Start of Block
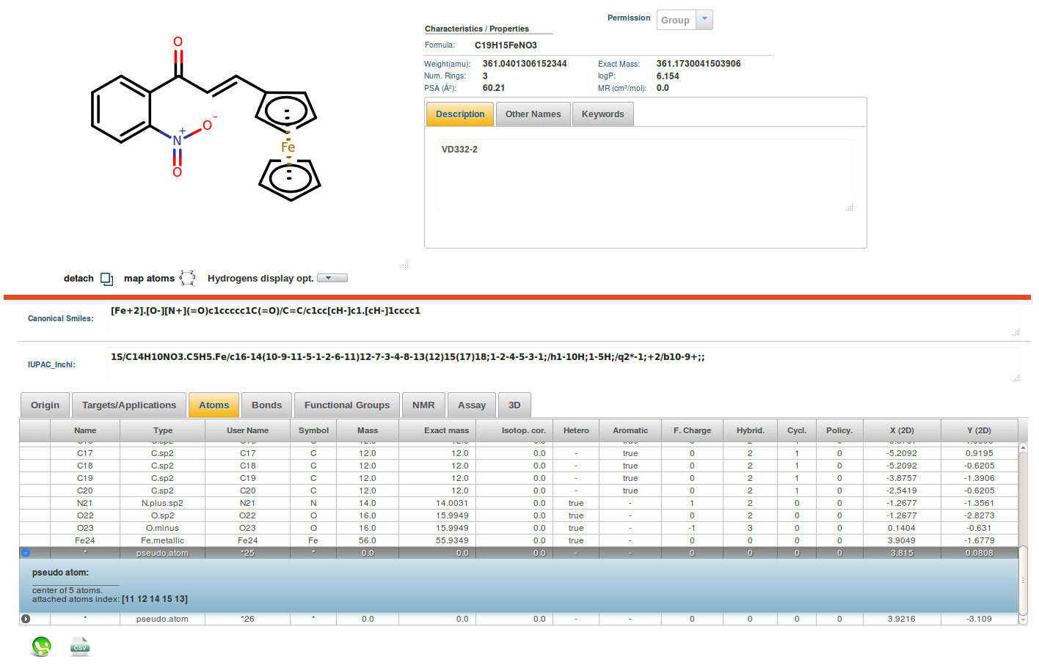Viewport: 1039px width, 665px height.
Task: Open the Functional Groups tab
Action: pyautogui.click(x=346, y=405)
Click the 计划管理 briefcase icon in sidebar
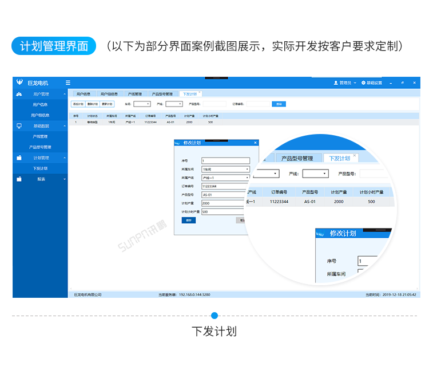Viewport: 429px width, 374px height. tap(19, 158)
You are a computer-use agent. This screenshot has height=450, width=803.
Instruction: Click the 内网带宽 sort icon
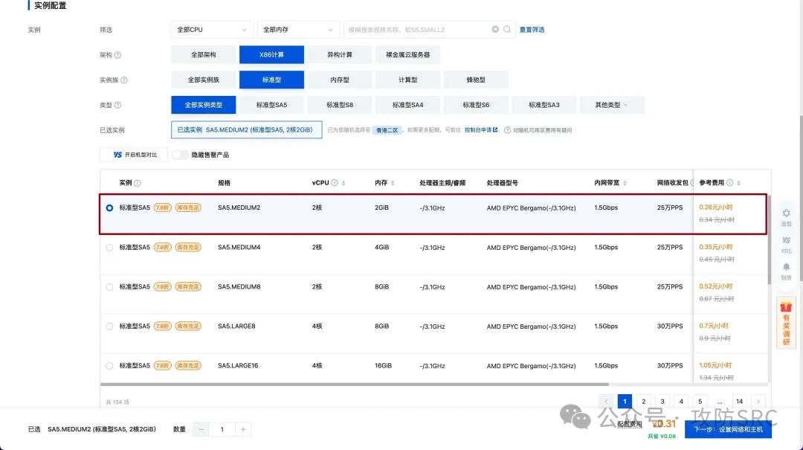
End of Block
◆ **Work task**
After locating the line that contains "You are a computer-use", output it and all later lines through the end of the material exactly, leaving out pictures.

◆ **Task answer**
You are a computer-use agent. This screenshot has height=450, width=803.
Instruction: Click the 内网带宽 sort icon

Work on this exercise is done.